Your instructions :: Each entry needs to be restated exactly as written.

·····

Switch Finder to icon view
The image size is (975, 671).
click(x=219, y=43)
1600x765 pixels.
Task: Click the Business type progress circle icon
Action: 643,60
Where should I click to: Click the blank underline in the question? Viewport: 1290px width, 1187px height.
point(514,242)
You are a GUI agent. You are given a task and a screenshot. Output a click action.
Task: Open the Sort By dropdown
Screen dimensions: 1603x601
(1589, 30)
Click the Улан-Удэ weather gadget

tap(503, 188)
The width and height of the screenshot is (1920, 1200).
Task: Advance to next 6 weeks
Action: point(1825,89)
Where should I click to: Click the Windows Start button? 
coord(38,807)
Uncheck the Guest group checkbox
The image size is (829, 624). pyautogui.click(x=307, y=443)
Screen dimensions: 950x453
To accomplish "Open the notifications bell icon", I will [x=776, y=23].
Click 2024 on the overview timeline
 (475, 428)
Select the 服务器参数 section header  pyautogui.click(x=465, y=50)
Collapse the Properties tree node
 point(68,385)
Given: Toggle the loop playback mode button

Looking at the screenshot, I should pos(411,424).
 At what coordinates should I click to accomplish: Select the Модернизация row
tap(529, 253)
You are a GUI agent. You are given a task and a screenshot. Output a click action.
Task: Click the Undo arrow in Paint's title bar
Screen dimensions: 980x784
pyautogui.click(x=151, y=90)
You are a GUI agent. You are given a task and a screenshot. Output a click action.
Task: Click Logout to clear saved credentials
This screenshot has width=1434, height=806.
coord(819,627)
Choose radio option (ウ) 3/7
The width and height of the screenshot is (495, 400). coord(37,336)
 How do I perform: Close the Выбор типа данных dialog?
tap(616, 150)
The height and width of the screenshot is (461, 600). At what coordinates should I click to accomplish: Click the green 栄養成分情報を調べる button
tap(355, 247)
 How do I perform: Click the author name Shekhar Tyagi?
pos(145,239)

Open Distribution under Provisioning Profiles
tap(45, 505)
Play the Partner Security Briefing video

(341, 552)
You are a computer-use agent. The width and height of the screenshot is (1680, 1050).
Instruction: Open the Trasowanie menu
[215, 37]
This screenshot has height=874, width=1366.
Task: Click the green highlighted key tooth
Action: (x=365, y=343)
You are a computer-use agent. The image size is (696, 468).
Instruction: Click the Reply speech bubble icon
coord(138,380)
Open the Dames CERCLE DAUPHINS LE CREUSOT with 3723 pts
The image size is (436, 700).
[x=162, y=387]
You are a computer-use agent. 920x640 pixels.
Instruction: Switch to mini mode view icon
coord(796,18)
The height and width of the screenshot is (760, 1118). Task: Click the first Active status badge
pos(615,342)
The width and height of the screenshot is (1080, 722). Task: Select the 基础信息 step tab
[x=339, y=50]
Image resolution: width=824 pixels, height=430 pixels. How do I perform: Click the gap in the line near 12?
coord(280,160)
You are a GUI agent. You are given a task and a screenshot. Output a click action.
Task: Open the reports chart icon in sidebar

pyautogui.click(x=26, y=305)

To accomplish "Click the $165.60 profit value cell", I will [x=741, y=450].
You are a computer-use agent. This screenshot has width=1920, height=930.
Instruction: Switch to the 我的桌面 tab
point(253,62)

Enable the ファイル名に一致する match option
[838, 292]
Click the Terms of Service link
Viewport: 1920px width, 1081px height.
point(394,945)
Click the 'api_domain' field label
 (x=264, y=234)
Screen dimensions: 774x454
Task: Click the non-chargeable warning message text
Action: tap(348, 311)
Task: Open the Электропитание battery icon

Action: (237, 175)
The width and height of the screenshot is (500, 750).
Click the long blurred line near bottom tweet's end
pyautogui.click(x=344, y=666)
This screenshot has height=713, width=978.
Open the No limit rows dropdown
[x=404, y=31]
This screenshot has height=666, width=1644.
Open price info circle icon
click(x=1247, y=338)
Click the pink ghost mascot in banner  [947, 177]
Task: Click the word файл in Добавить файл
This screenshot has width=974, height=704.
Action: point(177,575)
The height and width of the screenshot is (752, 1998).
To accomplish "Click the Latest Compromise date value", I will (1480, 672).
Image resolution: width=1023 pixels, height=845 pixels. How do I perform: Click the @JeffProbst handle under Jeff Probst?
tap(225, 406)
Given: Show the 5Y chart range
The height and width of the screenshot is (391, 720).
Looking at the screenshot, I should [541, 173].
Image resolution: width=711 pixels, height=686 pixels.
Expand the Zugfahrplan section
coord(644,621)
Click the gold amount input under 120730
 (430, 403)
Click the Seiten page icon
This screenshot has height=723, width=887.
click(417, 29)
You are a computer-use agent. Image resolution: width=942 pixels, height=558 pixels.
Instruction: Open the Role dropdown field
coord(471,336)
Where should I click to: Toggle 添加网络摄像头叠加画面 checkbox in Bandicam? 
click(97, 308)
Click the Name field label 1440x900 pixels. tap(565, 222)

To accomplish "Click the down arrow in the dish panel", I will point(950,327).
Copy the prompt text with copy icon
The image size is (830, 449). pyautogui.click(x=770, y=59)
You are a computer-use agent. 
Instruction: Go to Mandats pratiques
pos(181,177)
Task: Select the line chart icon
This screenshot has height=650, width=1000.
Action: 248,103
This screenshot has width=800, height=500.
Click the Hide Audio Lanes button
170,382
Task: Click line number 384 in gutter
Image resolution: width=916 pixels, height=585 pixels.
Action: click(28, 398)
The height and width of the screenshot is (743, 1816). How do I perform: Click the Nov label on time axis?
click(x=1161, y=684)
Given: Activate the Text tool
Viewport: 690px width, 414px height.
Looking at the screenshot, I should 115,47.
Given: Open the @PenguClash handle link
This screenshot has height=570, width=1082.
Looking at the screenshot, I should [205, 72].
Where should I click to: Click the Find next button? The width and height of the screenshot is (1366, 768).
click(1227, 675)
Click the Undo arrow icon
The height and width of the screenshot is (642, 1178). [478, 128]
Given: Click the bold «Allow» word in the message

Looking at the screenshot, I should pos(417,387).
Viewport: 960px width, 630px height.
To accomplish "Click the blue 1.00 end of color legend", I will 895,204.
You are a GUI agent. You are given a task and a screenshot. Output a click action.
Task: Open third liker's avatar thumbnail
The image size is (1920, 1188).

·····

Exercise response ::
Switch Finder to icon view
The image size is (975, 671).
click(x=219, y=43)
1600x765 pixels.
Task: Click the Business type progress circle icon
Action: 643,60
Where should I click to: Click the blank underline in the question? Viewport: 1290px width, 1187px height.
point(514,242)
You are a GUI agent. You are given a task and a screenshot. Output a click action.
Task: Open the Sort By dropdown
Screen dimensions: 1603x601
(1589, 30)
Click the Улан-Удэ weather gadget

tap(503, 188)
The width and height of the screenshot is (1920, 1200).
Task: Advance to next 6 weeks
Action: point(1825,89)
Where should I click to: Click the Windows Start button? 
coord(38,807)
Uncheck the Guest group checkbox
The image size is (829, 624). pyautogui.click(x=307, y=443)
Screen dimensions: 950x453
To accomplish "Open the notifications bell icon", I will [x=776, y=23].
Click 2024 on the overview timeline
 (475, 428)
Select the 服务器参数 section header  pyautogui.click(x=465, y=50)
Collapse the Properties tree node
 point(68,385)
Given: Toggle the loop playback mode button

Looking at the screenshot, I should pos(411,424).
 At what coordinates should I click to accomplish: Select the Модернизация row
tap(529, 253)
You are a GUI agent. You are given a task and a screenshot. Output a click action.
Task: Click the Undo arrow in Paint's title bar
Screen dimensions: 980x784
pyautogui.click(x=151, y=90)
You are a GUI agent. You are given a task and a screenshot. Output a click action.
Task: Click Logout to clear saved credentials
This screenshot has width=1434, height=806.
coord(819,627)
Choose radio option (ウ) 3/7
The width and height of the screenshot is (495, 400). coord(37,336)
 How do I perform: Close the Выбор типа данных dialog?
tap(616, 150)
The height and width of the screenshot is (461, 600). At what coordinates should I click to accomplish: Click the green 栄養成分情報を調べる button
tap(355, 247)
 How do I perform: Click the author name Shekhar Tyagi?
pos(145,239)

Open Distribution under Provisioning Profiles
tap(45, 505)
Play the Partner Security Briefing video

(341, 552)
You are a computer-use agent. The width and height of the screenshot is (1680, 1050).
Instruction: Open the Trasowanie menu
[215, 37]
This screenshot has height=874, width=1366.
Task: Click the green highlighted key tooth
Action: (x=365, y=343)
You are a computer-use agent. The image size is (696, 468).
Instruction: Click the Reply speech bubble icon
coord(138,380)
Open the Dames CERCLE DAUPHINS LE CREUSOT with 3723 pts
The image size is (436, 700).
[x=162, y=387]
You are a computer-use agent. 920x640 pixels.
Instruction: Switch to mini mode view icon
coord(796,18)
The height and width of the screenshot is (760, 1118). Task: Click the first Active status badge
pos(615,342)
The width and height of the screenshot is (1080, 722). Task: Select the 基础信息 step tab
[x=339, y=50]
Image resolution: width=824 pixels, height=430 pixels. How do I perform: Click the gap in the line near 12?
coord(280,160)
You are a GUI agent. You are given a task and a screenshot. Output a click action.
Task: Open the reports chart icon in sidebar

pyautogui.click(x=26, y=305)

To accomplish "Click the $165.60 profit value cell", I will [x=741, y=450].
You are a computer-use agent. This screenshot has width=1920, height=930.
Instruction: Switch to the 我的桌面 tab
point(253,62)

Enable the ファイル名に一致する match option
[838, 292]
Click the Terms of Service link
Viewport: 1920px width, 1081px height.
point(394,945)
Click the 'api_domain' field label
 (x=264, y=234)
Screen dimensions: 774x454
Task: Click the non-chargeable warning message text
Action: tap(348, 311)
Task: Open the Электропитание battery icon

Action: (237, 175)
The width and height of the screenshot is (500, 750).
Click the long blurred line near bottom tweet's end
pyautogui.click(x=344, y=666)
This screenshot has height=713, width=978.
Open the No limit rows dropdown
[x=404, y=31]
This screenshot has height=666, width=1644.
Open price info circle icon
click(x=1247, y=338)
Click the pink ghost mascot in banner  [947, 177]
Task: Click the word файл in Добавить файл
This screenshot has width=974, height=704.
Action: point(177,575)
The height and width of the screenshot is (752, 1998).
To accomplish "Click the Latest Compromise date value", I will (1480, 672).
Image resolution: width=1023 pixels, height=845 pixels. How do I perform: Click the @JeffProbst handle under Jeff Probst?
tap(225, 406)
Given: Show the 5Y chart range
The height and width of the screenshot is (391, 720).
Looking at the screenshot, I should [541, 173].
Image resolution: width=711 pixels, height=686 pixels.
Expand the Zugfahrplan section
coord(644,621)
Click the gold amount input under 120730
 (430, 403)
Click the Seiten page icon
This screenshot has height=723, width=887.
click(417, 29)
You are a computer-use agent. Image resolution: width=942 pixels, height=558 pixels.
Instruction: Open the Role dropdown field
coord(471,336)
Where should I click to: Toggle 添加网络摄像头叠加画面 checkbox in Bandicam? 
click(97, 308)
Click the Name field label 1440x900 pixels. tap(565, 222)

To accomplish "Click the down arrow in the dish panel", I will point(950,327).
Copy the prompt text with copy icon
The image size is (830, 449). pyautogui.click(x=770, y=59)
You are a computer-use agent. 
Instruction: Go to Mandats pratiques
pos(181,177)
Task: Select the line chart icon
This screenshot has height=650, width=1000.
Action: 248,103
This screenshot has width=800, height=500.
Click the Hide Audio Lanes button
170,382
Task: Click line number 384 in gutter
Image resolution: width=916 pixels, height=585 pixels.
Action: click(28, 398)
The height and width of the screenshot is (743, 1816). How do I perform: Click the Nov label on time axis?
click(x=1161, y=684)
Given: Activate the Text tool
Viewport: 690px width, 414px height.
Looking at the screenshot, I should 115,47.
Given: Open the @PenguClash handle link
This screenshot has height=570, width=1082.
Looking at the screenshot, I should [205, 72].
Where should I click to: Click the Find next button? The width and height of the screenshot is (1366, 768).
click(1227, 675)
Click the Undo arrow icon
The height and width of the screenshot is (642, 1178). [478, 128]
Given: Click the bold «Allow» word in the message

Looking at the screenshot, I should pos(417,387).
Viewport: 960px width, 630px height.
To accomplish "Click the blue 1.00 end of color legend", I will 895,204.
You are a GUI agent. You are given a task and a screenshot. Output a click action.
Task: Open third liker's avatar thumbnail
The image size is (1920, 1188).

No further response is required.